[Passage to read]
⟨

Dealing with the slow XP help index with small print is always better than the idiotic clippy.

Xp refusal to save very basic formatting and its insistence of flipping from metric to inches although you consistently reset everything back to metric is perverse, but so is Microsoft.

the inability to untie totally inane programs of MS such as paint so they don’t pop-up and impede working with other real programs. Nothing more harassing and annoying than the damn MS Paint constantly popping up to inform you that a 60-MB image is too large to load for preview because you’re trying to right-click open it to Adobe. This is Microsoft.

MS freezing keyboard because you turn off all the crappy unwanted automatic formatting

No easy way to rename entire folder files or filename strings such as image files.

No real batchng software that can grind through and resize images without destroying the IPTC data. You must hunt and buy special software for this as it’s also not a capacity within Adobe.

Serious MS annoyance is MS stealth downloads in foreign language systems over an English version so keyboard flips and you end up opening documents that are corrupted in two languages–all courtesy to Redmond brainless thinking.

No tool or means to shut down the horrific IExplorer because the program never shuts down properly. Apollo mission would never landed on earth had it been using MS software. It freezes all other programs, and apparently picks fights with Adobe, but IE is needed for ftp uploading for photography and MS patches. Other than that IE is undesirable catastrophe.

No tool to unfreeze the taskbar as a result of IE freezing during ftp uploads which make photography uploading a nightmare.

No easy manner to convert hyperlinked text to plain text so tool must be gotten from internet, but also essential for daily grind.

lots of junk in xp for writers and photographers, but not many real editing tools. Is Microsoft. mediocre to bad.

no date in taskbar? is that all you can grouse about when there are serious defects? As for auto clock, ignore it and just count an hour back. Who cares?

What really sucks is getting obnoxious PCMech titles in my email when XP/ MS offers serious challenges to daily like in professional work with photography.

Not to mention that Europe went over to DST two weeks before US– so sorry your little world is so badly inconvenienced. Is childish and offensive to get constant PCMech titles in mailbox with offensive titles like : this sucks..

⟩

[Data segment]

⟨

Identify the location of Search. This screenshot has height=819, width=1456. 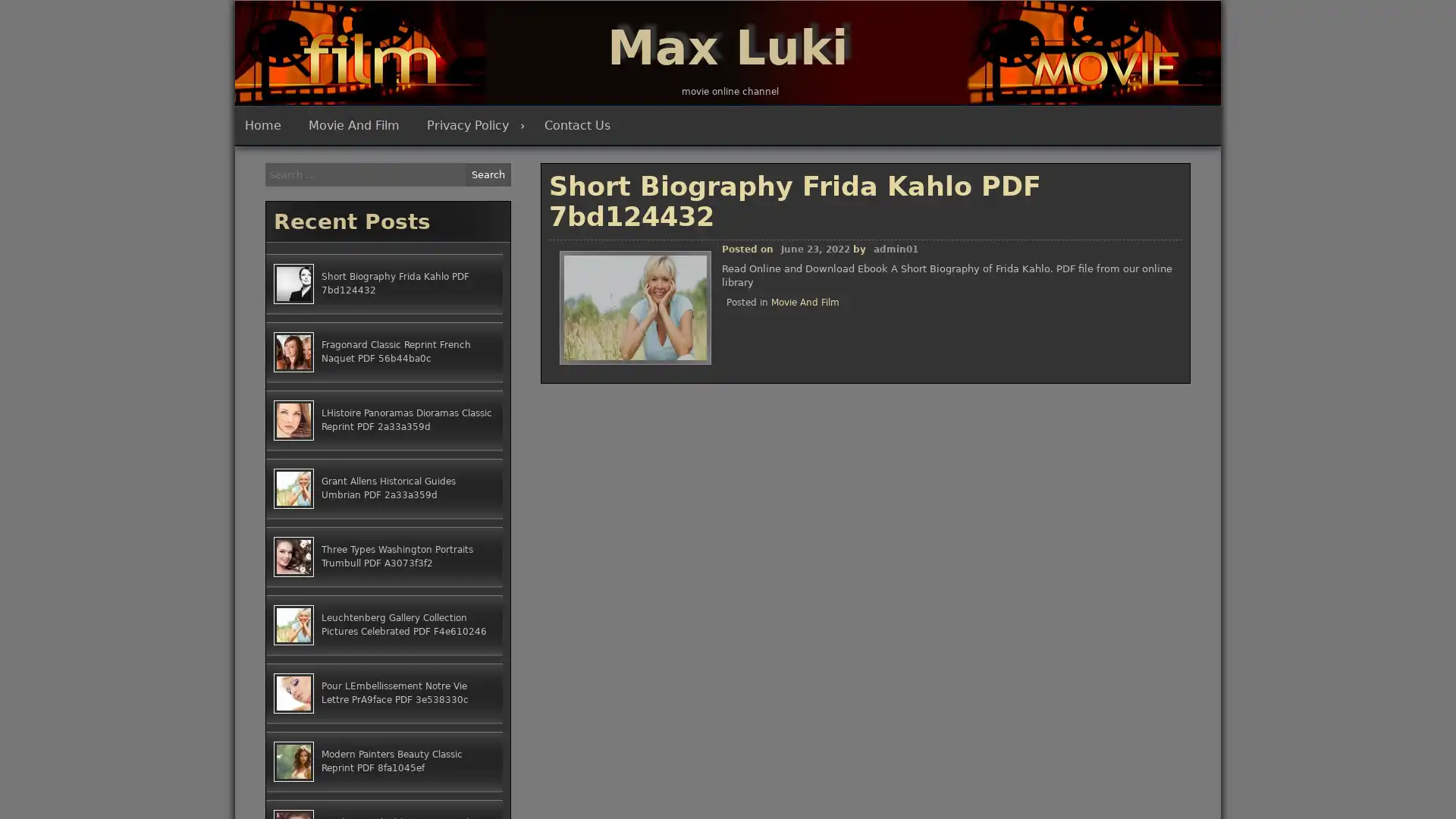
(488, 174).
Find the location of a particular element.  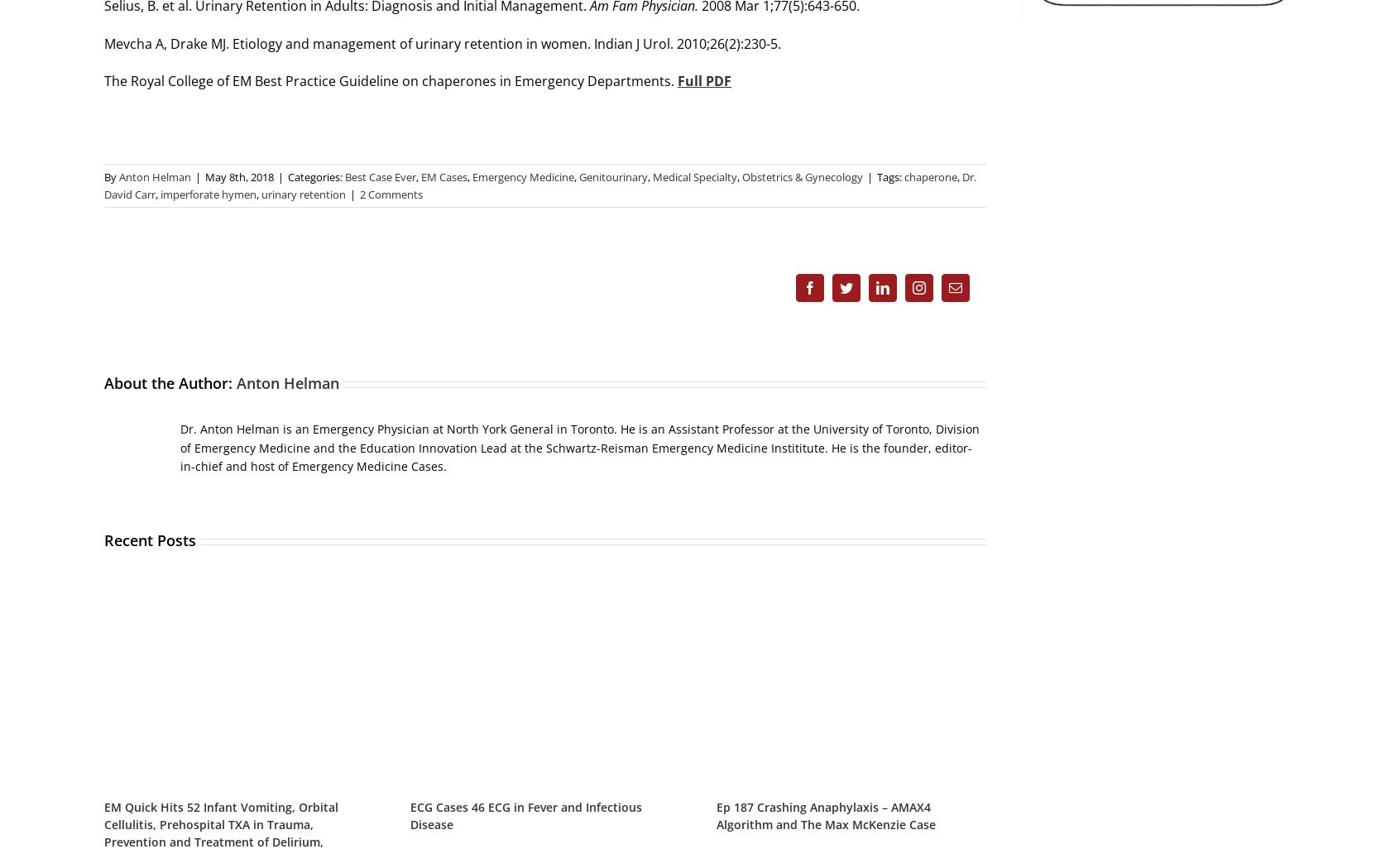

'2 Comments' is located at coordinates (391, 194).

⟩

[Task instructions]
Write out the part of the Windows XP complaints starting with "the inability to" and going on through "capacity within Adobe.". The data has no connection to the Windows XP complaints.

[Answer to the exercise]
the inability to untie totally inane programs of MS such as paint so they don’t pop-up and impede working with other real programs. Nothing more harassing and annoying than the damn MS Paint constantly popping up to inform you that a 60-MB image is too large to load for preview because you’re trying to right-click open it to Adobe. This is Microsoft.

MS freezing keyboard because you turn off all the crappy unwanted automatic formatting

No easy way to rename entire folder files or filename strings such as image files.

No real batchng software that can grind through and resize images without destroying the IPTC data. You must hunt and buy special software for this as it’s also not a capacity within Adobe.